Tillman sees the Republicans as more interested in working against Obama than in doing what is right for the country.
“That’s not their job,” he said. “Their job is just the opposite.”
He doesn’t seem himself as David trying to defeat Goliath.
“I don’t see Pompeo having the upper hand,” Tillman said. “I see him vulnerable because of the positions he’s taken. He doesn’t support women (because of his anti-abortion stance). He doesn’t support health care. And he’s not doing his job, which is to raise revenue to help America.”
Jefferson, the 43-year-old Libertarian, is running for office for the first time. He said he opted to legally change his name in May to Thomas Jefferson because “I wanted his name to appear on the ballot in the 4th District.”

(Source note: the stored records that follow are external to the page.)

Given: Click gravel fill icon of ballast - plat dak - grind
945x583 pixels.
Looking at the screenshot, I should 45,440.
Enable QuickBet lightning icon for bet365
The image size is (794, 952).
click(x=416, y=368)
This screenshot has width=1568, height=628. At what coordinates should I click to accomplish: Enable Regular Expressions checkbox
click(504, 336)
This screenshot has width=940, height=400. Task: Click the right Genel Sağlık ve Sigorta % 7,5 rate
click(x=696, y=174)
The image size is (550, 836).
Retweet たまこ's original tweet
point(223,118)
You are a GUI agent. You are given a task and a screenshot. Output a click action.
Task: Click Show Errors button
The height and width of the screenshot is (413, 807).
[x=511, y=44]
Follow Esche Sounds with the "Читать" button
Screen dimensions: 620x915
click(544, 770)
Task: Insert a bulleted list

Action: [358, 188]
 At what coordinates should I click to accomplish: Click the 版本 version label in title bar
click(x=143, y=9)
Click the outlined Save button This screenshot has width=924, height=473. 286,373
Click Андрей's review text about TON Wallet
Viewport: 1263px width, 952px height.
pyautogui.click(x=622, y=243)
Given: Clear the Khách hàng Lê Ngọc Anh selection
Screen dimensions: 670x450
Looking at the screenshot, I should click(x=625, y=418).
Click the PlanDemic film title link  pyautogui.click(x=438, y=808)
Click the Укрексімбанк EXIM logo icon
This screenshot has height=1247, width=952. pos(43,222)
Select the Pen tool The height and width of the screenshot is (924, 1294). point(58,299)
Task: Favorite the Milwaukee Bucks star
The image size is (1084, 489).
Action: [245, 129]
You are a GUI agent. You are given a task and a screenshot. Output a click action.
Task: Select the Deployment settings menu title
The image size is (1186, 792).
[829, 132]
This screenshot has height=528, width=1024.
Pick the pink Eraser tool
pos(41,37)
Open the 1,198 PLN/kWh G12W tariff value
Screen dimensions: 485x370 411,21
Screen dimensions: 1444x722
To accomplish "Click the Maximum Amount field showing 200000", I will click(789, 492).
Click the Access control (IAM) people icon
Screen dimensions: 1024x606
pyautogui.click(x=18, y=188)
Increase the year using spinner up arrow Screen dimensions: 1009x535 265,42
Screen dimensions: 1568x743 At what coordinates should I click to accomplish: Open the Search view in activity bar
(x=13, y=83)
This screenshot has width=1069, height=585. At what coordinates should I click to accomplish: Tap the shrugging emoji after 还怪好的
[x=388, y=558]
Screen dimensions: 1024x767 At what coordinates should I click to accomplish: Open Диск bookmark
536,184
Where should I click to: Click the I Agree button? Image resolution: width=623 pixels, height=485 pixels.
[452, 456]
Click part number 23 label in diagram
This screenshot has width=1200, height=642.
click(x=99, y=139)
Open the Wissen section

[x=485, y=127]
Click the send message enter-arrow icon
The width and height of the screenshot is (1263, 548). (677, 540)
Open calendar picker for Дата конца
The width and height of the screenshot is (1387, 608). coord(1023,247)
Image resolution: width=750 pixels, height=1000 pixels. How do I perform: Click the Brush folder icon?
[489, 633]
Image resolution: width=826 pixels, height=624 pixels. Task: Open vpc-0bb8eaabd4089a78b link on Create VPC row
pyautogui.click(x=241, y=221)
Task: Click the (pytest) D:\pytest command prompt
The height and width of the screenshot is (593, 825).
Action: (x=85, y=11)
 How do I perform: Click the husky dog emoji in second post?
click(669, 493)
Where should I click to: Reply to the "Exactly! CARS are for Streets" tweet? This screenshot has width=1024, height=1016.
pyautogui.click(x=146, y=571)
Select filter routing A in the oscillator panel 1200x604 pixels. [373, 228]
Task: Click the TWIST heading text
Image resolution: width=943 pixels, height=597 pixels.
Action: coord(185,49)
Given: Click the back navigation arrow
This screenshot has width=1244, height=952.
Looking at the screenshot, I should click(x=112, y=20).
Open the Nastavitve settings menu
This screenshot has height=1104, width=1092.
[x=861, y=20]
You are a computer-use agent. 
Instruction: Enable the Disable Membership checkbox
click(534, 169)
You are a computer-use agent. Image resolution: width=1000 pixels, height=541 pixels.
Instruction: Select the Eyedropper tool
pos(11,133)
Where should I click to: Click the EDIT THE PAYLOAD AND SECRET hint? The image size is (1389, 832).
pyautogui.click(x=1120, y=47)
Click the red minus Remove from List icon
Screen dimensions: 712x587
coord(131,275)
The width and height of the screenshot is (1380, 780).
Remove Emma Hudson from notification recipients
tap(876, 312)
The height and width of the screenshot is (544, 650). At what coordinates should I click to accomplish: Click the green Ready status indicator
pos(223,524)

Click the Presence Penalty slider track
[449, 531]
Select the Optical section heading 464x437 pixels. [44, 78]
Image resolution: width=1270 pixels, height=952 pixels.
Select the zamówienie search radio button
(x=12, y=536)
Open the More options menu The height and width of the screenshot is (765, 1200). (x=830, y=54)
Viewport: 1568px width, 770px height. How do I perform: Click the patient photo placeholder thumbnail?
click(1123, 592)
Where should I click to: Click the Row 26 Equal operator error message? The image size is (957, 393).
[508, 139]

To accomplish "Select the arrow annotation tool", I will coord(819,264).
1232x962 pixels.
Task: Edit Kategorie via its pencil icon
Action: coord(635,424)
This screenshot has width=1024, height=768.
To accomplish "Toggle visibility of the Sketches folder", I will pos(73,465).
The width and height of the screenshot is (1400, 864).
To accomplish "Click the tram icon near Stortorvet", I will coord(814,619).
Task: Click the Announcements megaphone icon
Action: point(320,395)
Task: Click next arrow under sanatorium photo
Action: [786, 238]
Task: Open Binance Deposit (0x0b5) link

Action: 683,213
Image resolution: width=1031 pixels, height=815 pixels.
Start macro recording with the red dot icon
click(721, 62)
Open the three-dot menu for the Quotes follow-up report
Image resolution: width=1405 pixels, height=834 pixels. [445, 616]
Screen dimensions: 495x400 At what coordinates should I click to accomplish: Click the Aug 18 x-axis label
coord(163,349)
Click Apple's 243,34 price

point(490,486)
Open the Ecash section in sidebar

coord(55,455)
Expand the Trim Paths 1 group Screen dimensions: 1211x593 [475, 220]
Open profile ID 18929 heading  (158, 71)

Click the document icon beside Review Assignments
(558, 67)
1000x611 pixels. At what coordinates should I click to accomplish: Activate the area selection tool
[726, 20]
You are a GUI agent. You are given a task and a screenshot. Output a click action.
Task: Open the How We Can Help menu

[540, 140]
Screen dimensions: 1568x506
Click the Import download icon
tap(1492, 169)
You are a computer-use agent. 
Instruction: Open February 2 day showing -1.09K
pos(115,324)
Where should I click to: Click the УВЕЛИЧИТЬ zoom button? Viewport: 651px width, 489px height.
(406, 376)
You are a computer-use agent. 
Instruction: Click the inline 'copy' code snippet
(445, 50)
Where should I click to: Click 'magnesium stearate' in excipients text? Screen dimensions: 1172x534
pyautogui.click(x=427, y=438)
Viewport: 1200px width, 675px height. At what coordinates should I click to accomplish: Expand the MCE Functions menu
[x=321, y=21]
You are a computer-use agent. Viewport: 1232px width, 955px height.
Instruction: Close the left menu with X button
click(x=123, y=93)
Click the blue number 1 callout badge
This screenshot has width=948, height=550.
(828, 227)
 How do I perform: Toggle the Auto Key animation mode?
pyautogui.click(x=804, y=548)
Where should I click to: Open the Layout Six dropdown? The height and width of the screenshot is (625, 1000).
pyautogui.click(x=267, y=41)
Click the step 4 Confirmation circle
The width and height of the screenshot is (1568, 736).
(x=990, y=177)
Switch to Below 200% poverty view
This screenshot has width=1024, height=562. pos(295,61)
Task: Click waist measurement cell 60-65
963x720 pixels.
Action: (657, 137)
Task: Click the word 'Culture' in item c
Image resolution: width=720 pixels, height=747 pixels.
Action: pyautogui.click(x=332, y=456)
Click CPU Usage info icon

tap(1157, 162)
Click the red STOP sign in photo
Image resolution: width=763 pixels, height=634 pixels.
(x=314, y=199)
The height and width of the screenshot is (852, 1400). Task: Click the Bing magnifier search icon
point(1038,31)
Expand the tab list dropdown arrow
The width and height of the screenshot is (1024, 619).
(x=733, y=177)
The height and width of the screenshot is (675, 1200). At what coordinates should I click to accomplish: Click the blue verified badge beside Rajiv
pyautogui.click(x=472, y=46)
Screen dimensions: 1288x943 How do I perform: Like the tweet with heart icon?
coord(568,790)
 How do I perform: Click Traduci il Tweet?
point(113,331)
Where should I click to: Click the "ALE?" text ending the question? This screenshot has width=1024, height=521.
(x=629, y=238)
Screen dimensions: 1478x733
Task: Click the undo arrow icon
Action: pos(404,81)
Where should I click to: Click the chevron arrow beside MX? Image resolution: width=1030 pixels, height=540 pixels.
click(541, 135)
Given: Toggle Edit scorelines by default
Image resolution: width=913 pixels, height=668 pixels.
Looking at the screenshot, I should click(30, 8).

“I want to bring the strength and sensibilities of Thomas Jefferson back to our congressional leadership,” said Jefferson, who repairs computer systems.
To erase the national debt, he said, 2011 should be used as the baseline year for budget consideration and all federal spending should be cut by 4 percent for five years.
He would create jobs by giving companies tax credits for hiring American workers and tax penalties for outsourcing jobs where Americans could be hired. Workforce investment programs need to be created to help people become small-business owners, Jefferson said.
The Abilene native and his wife, Santana Marie Talbert, moved to Wichita from Manhattan about 15 months ago after she finished graduate work at Kansas State University. She is running as a Libertarian in the state House District 87 race.
If he should lose the election, he said, he’ll probably keep the name Thomas Jefferson, although he noted that old friends still call him Jack Talbert. He’s already changed his driver’s license and passport to Jefferson.
“I’d have to invest money to reverse it,” he said. “I like the name. There’s really no reason to change.”